** Dataset records **
◆ ◆ ◆ ◆ ◆

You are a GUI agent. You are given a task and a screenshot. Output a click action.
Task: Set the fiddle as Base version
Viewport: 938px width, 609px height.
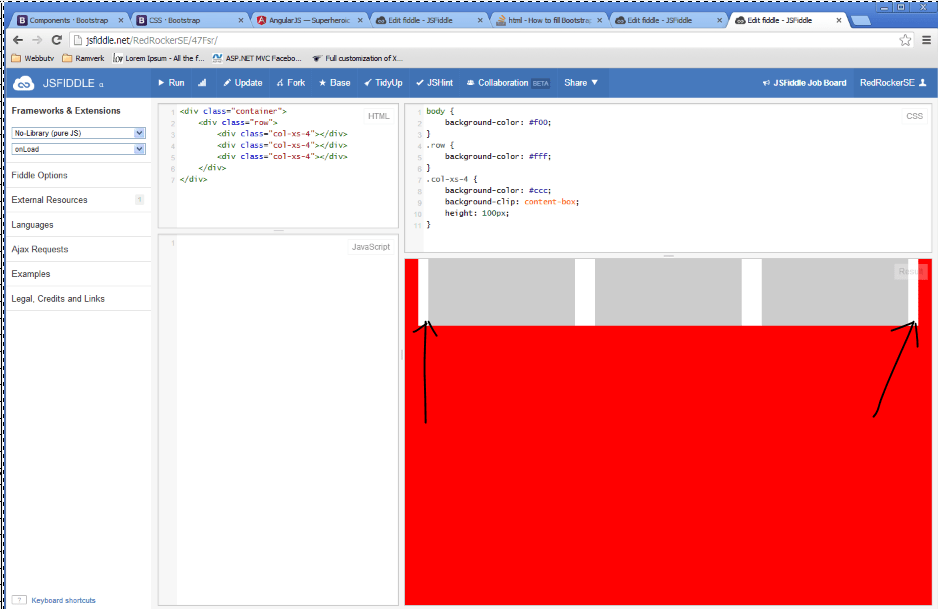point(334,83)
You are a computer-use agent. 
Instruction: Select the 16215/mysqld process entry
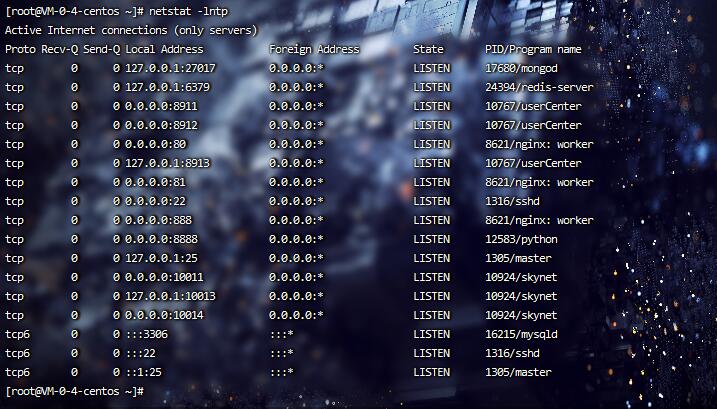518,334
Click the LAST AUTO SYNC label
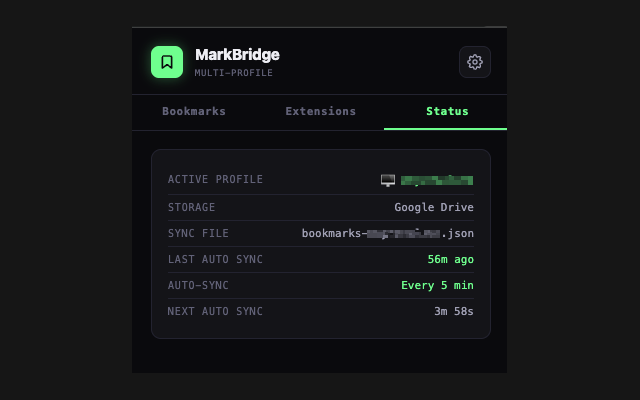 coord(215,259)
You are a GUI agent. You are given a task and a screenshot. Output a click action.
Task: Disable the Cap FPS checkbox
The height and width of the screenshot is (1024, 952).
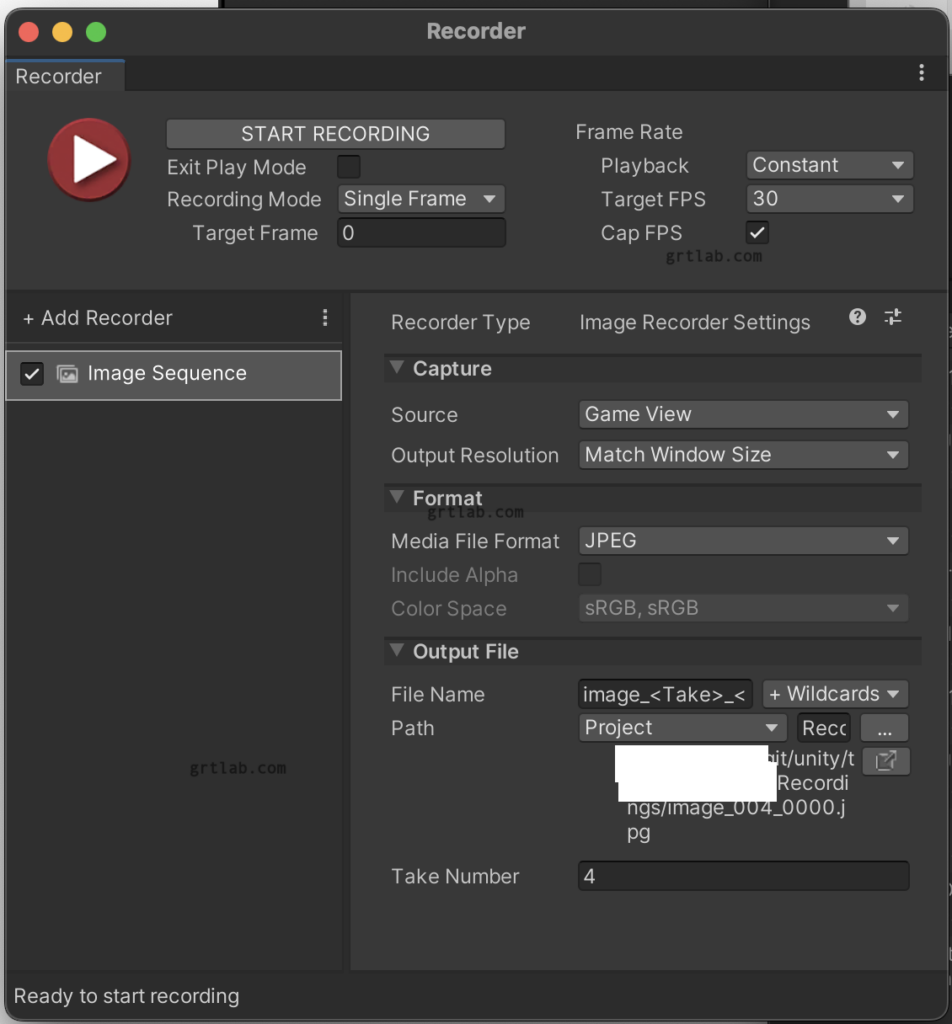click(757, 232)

◆ ◆ ◆ ◆ ◆

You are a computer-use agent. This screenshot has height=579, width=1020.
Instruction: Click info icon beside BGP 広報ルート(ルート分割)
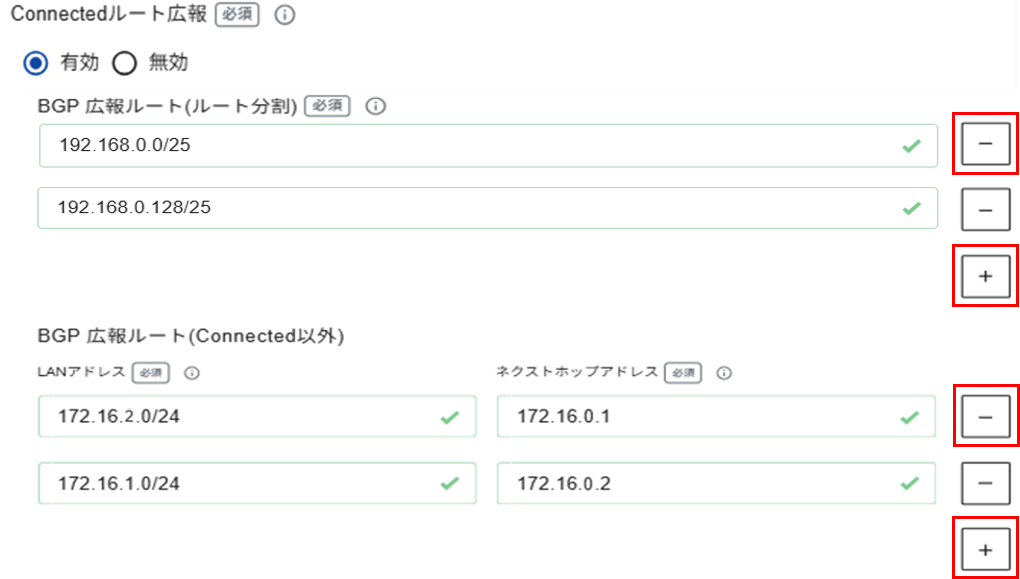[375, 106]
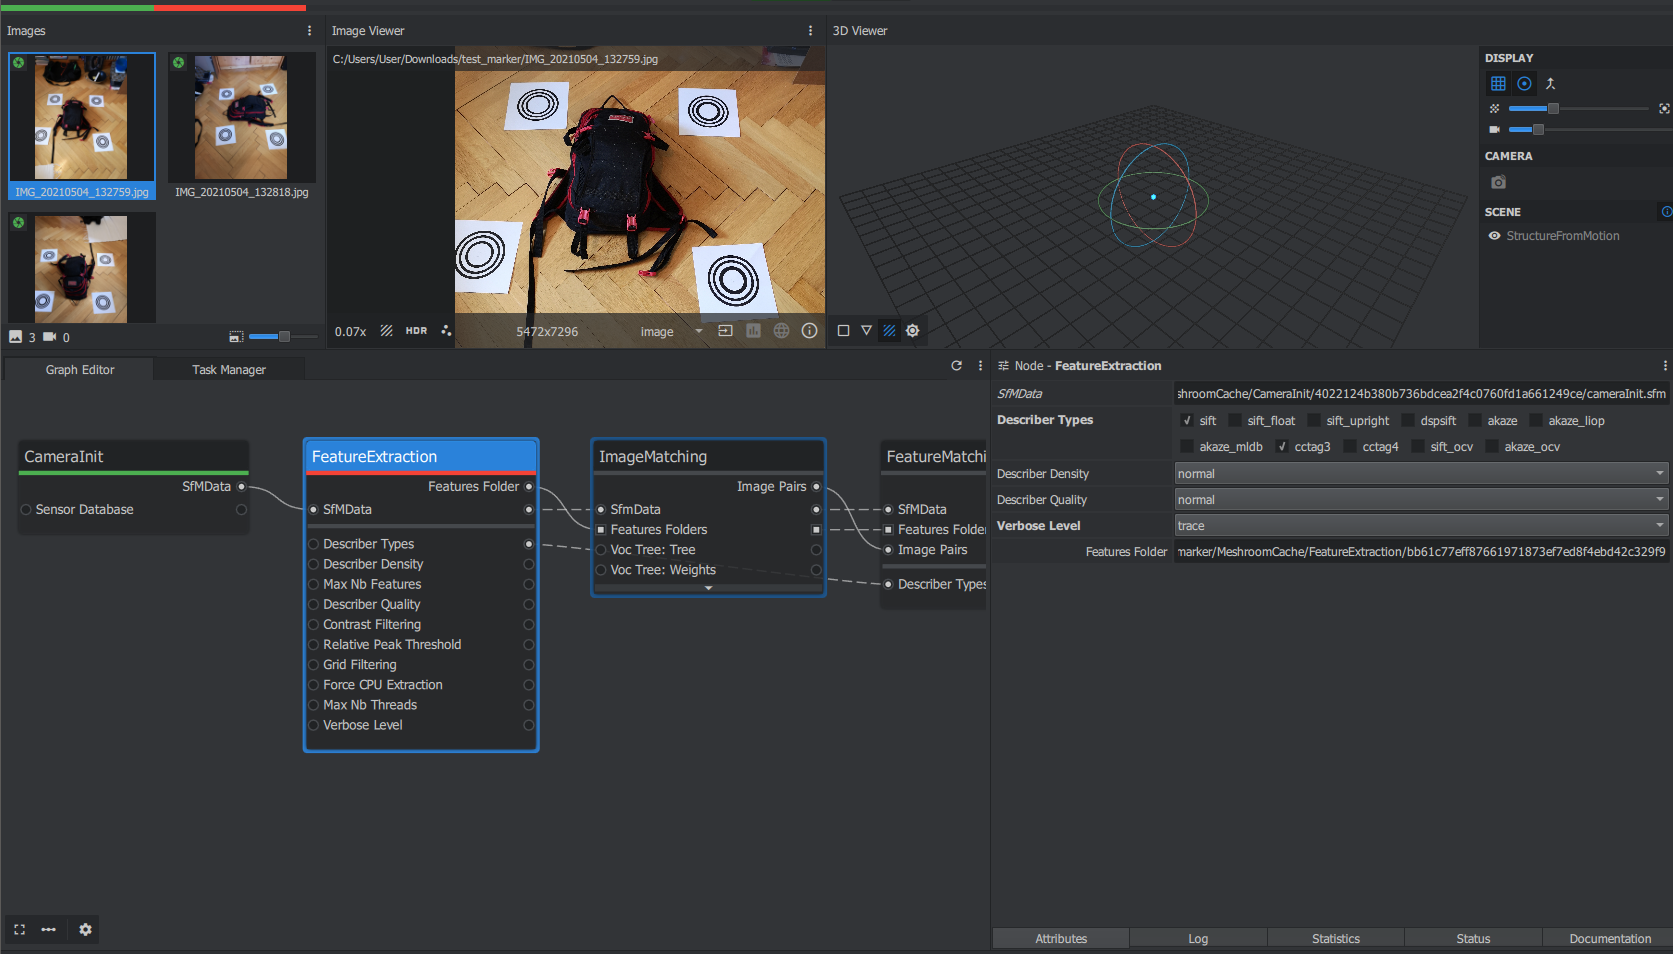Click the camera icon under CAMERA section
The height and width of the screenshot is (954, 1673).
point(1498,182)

◆ ◆ ◆ ◆ ◆

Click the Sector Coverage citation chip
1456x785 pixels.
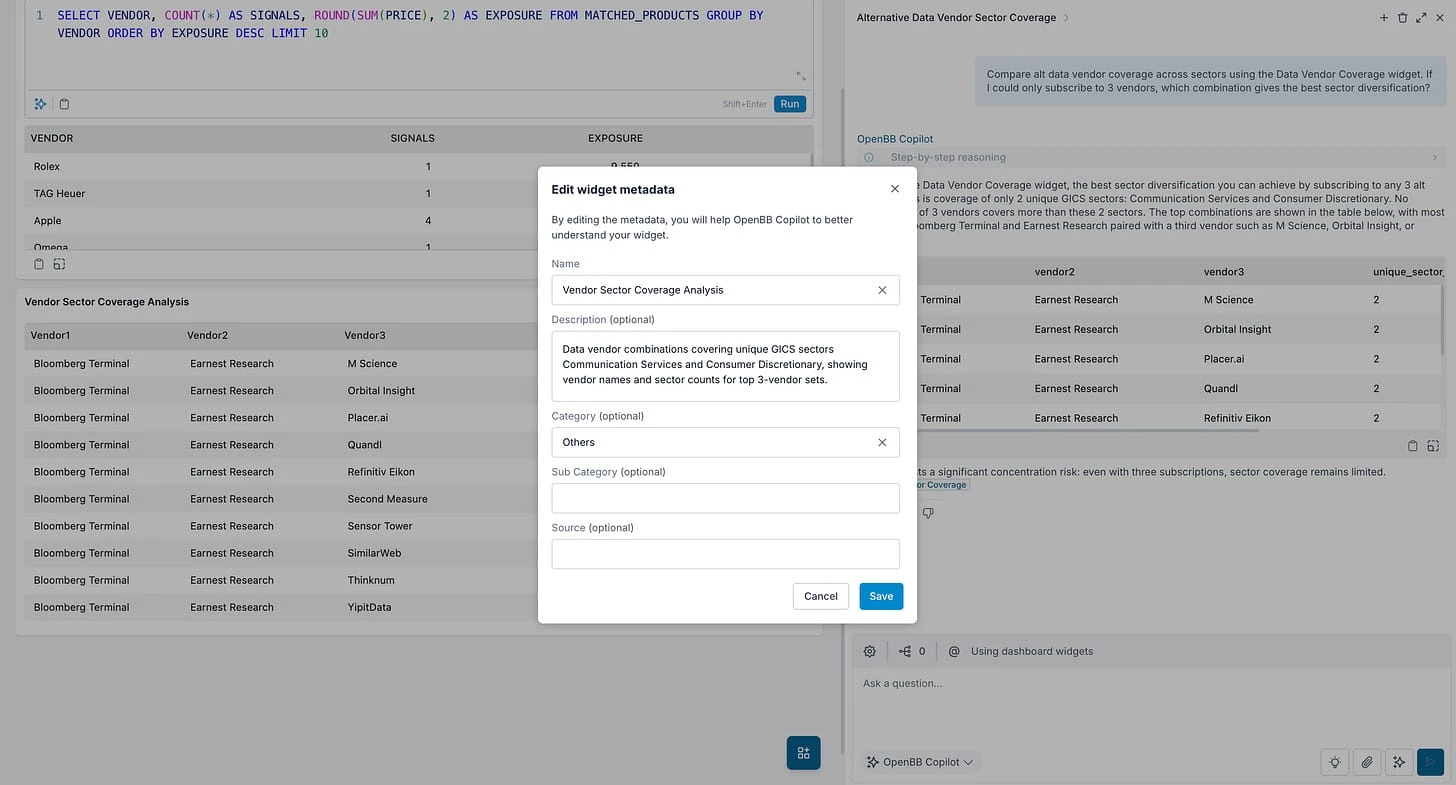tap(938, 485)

◆ ◆ ◆ ◆ ◆

** The task **
What the answer needs is every line from the data above with "agent" in it.

** Answer box **
You are a GUI agent. You are given a task and a screenshot. Output a click action.
You are a computer-use agent. 
You are a GUI agent. You are given a task and a screenshot. Output a click action.
You are a computer-use agent. This screenshot has height=579, width=1020.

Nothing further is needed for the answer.